Ich liebe Feld-Schlachten.
Ich denke da an Fiction wie den Spartacus-Fim, Braveheart, Gladiator, all die Sandalen-Filme (Goten, 300).
Ich denke auch an histroische Schlachten: Von Kadesh, wo Streitwagen Legionen aufeinanderprallen, über die Varus-Schlacht im Teuteburger Wald und die Entscheidung von Englangs Schicksal 1066 bei Stamford Bridge und danach Hastings. Ich denke an Crecy, Azincourt, Tannenberg und Napoleons Schliche (Marengo, Austerlitz, Leipzig) seine Niederlage bei Waterloo. Ich denke an Bull Run bis Ghettysburg. Und dann zurück zum Punischen Krieg; Hannibal am trasimenischen See und bei Cannae. Selbst die Neuzeit enthält spannendes: Istwandla, Rorke's Drift. Den Angriff der Leichten Brigade auf der Krim.

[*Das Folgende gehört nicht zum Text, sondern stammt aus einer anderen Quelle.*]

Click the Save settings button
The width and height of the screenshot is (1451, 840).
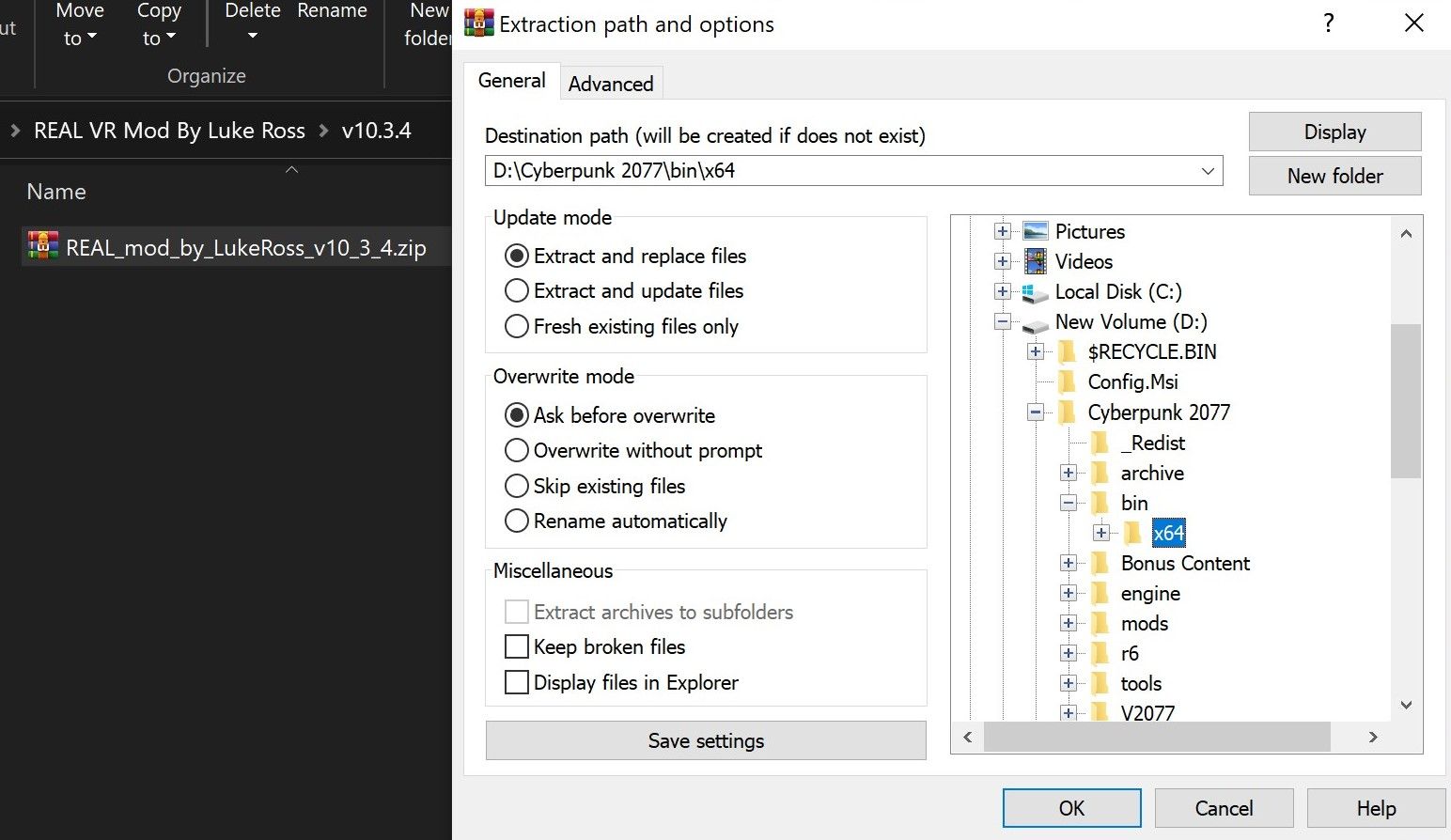(x=706, y=740)
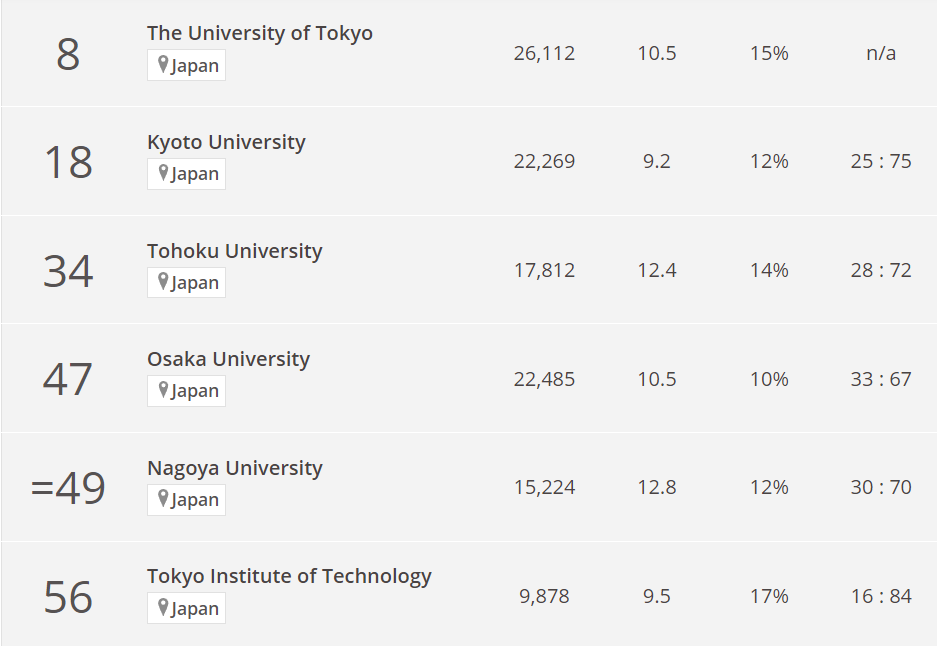The height and width of the screenshot is (646, 937).
Task: Click the location pin under Tokyo Institute of Technology
Action: click(163, 607)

Und, und, und. (Den gesamten asiatischen Raum hab ich in der Aufzählung übergangen, da ich mich da kaum auskenne.)
So etwas möchte ich gern spielen. Und das kann Warhammer mMn eher nicht liefern.

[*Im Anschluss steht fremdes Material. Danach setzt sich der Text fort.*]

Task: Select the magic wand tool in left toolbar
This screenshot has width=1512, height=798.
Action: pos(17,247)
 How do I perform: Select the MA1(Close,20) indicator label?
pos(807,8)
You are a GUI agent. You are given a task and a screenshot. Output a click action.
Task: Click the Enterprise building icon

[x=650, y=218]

Denn die interessanten Schlachten bestehen oftmals aus mehreren Tausend Kämpfern bis zu einer halben Million (Völkerschlacht bei Leipzig). Die Schlachten gliedern sich meist in verschiedene Phasen. Man stellt verschiedene Treffen auf. Bildet Reserven. Man plant verschiedene Phasen. Zum Beispiel:
1.) Abtasten und aufklären
2.) Zermürbung durch Beschuss, Feuergefecht
3.) Angriffe/Scheinangriffe, die den Gegner zu Fehlern verleiten sollen, ihn "aus der Reserve" locken sollen.
4.) Handgemenge
5.) Endkampf und Aufräumen
Man stellt sich nur da zum Kampf, wo man sich (vermeintlich) vom Gelände Vorteile erhofft (Hannibal, Wellington...) oder wenn es keine anderen Ausweg gibt (Thermopylen, Hastings...). Oder wenn man sich durch andere Faktoren überlegen fühlt (Azincourt
Warum kann Warhammer diesen Anspruch grundsätzlich gar nicht erfüllen?

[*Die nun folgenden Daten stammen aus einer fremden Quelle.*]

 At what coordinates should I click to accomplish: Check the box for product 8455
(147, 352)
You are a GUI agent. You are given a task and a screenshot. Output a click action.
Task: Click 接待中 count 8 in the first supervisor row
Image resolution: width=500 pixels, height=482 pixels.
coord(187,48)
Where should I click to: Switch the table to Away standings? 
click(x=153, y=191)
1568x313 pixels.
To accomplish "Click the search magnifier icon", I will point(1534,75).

a) Keine (bzw. wenig) Überraschungen
grundsätzlicher Grund:
Die oftmals mangelnde Aufklärung lässt sich in einem Tabletop-Spiel schlecht darstellen.
Man kann z.B. kein Reservekorps verstecken, der Gegner sieht es ja (Ausnahme: frei erzählerisches Spiel)
Dass es im TT-Bereich auch anders geht, weigt z.B. Flames of War (III. Edition), wo es ein spannendes Hinterhalt Management gibt (inklusive Regeln dafür, Hinterhalte durch Aufklärung zu vermeiden).
Ursache in der Warhammer Spielmechanik (=Regeln)
Es gibt keine befriedigende Mechanik für Hinterhalte, Reserven.
Man weiß den "Kampfwert" von Einheiten immer im Voraus. Kampfergebnisse lassen sich sehr leicht vorhersagen, Überraschungen sind selten.
Vorgetäuschte Angriffe oder Rückzüge funktionieren kaum.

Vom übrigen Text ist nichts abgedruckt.